Let’s give this little snippet some plot. 

Plot #1 - Lav & Kush, meeting each other over Irish coffee at Starbucks in Inorbit Mall, Hyd, after 10 yrs and as a conversation starter pick up on the song another visitor at the coffee house is humming while he awaits his significant other to arrive from Gurgaon.

Plot #2 - Lav & Kush are roommates and have decided to go for a musical show on a Sunday evening between 7 and 9 PM, debating which of the two shows (Kishore Kumar or S. P. Balasubrahmanyam) should they elect for the evening.

Plot #3 - Between Lav and Kush they can only afford one ticket to one of the two shows and therefore they have decided to debate who deserves to go; because there can only be one winner, the other one gets to choose which show is to be booked.

I’ve on purpose picked up these simple yet believable plots to make my point, my belief is that if I manage to bring clarity on the concept of conflict you then on your own will be able to apply the learnings on to other complex situations, to make the right judgment. All the three plots are different kinds of disagreements - not all are conflicts, though. Let’s understand why.

Plot #1 is a casual .. happy disagreement between two friends who use the singers as a prop and are trying to break the ice between themselves so even when they disagree they are actually silently working toward the compatible goal of sliding into a comfortable harmless conversation over coffee. They are friends .. so even if the dialogue were to be pointless, they are cool about it.

Plot #2 - Is a tad different, both the parties desire for different things to be done at the ‘same’ time .. irrespective of the choice one of the two will lose there because resources are scarce. They just have 2 hours, good enough for just one show.

Plot #3 - Is rather interesting, not only they have an incompatible goal but are also strapped for resources, can afford just one ticket and there is also interference, in the sense the one who doesn’t go gets to choose which show is to be booked - this case, my friends, is a classic case of conflict.

So, an apt definition of conflict to my mind is disagreement stemming from incompatible goals, under circumstances that bear scarcity of resources and also possible interference in one’s life by the pointers on which the disagreement is founded, initially.

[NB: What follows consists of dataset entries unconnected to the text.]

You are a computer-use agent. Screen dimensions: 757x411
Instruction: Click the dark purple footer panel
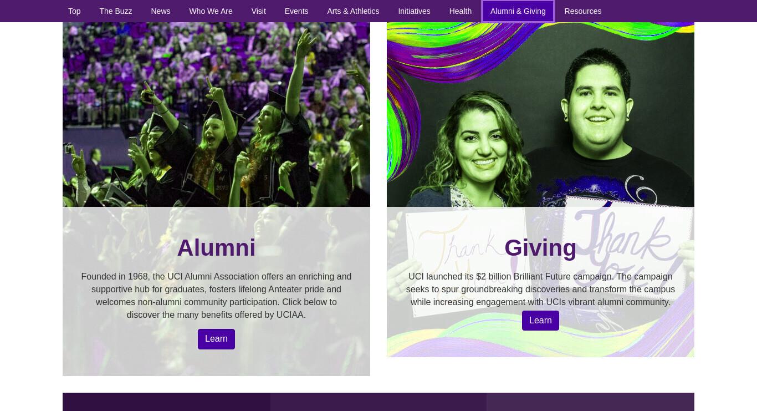pos(166,402)
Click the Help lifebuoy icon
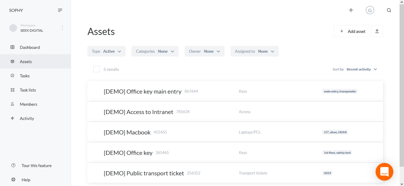404x186 pixels. tap(13, 179)
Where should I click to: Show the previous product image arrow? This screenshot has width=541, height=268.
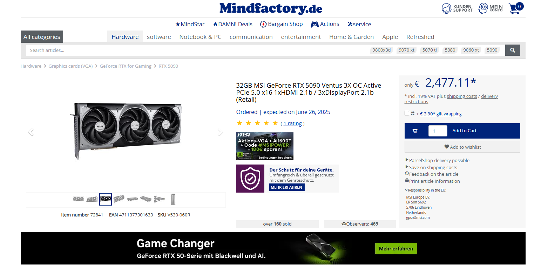[31, 132]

All of us have been there; we have been the reason for it, we have been a victim of it and some of us have also been involved in resolving conflicts. As leaders, we are expected to resolve quite a few as more than one opinion on a matter could potentially cause what is called conflict in a workplace. Knowledge is the currency of the 21st century, most of us, solve problems with ideas which spring from thoughts applied on the heap of the impression that we collect and carry from our past experiences, academic learnings and the imagination that we apply, using any of it. That being the case it is only natural that a room will have more than one view on a matter, as a matter of a fact it is a good thing to have ideas compete but more often than not, the fine line gets overstepped and instead of ideas, facts and arguments ... real people get down to the arena - making it personal; they may not always have frowns or rolled up sleeve but they do get into a locking position virtually to advance what they consider to be the best.

Calling for truce becomes more than essential in scenarios like that. People who come in to resolve conflict are able to do it easily if they happen to control more stakes than those in the disagreement. They come and pronounce what should be done - while the task moves; sometimes the conflict remains!!

Unresolved conflicts have myriad negative effects on the organization, as a whole, including lowered productivity, a decrease in collaboration, and stifled creativity - not a desirable thing to have, on any account. One must find these conflicts and essentially work towards resolving them. In his 30 years of research in this field, Professor Bernie Mayer describes the seven paradoxes of conflict in his famous book - “Getting to the heart of conflict”. Those are :
  1. Competition and Cooperation
  2. Optimism and Realism
  3. Avoidance and Engagement
  4. Principle and Compromise
  5. Emotion and Logic
  6. Neutrality and Advocacy
  7. Community and Autonomy
Think of any conflict in the word and you’d find that they relate to one of these, invariably.

We’ve sufficiently described what conflict is; let’s now look at ways to resolve them or let’s say manage them in a manner that is effective while being productive, quick and meaningful; all at the same time. Good conflict resolution leads to high employee retention, increased productivity, and a lower stress level for everyone involved - it is a smart investment to make.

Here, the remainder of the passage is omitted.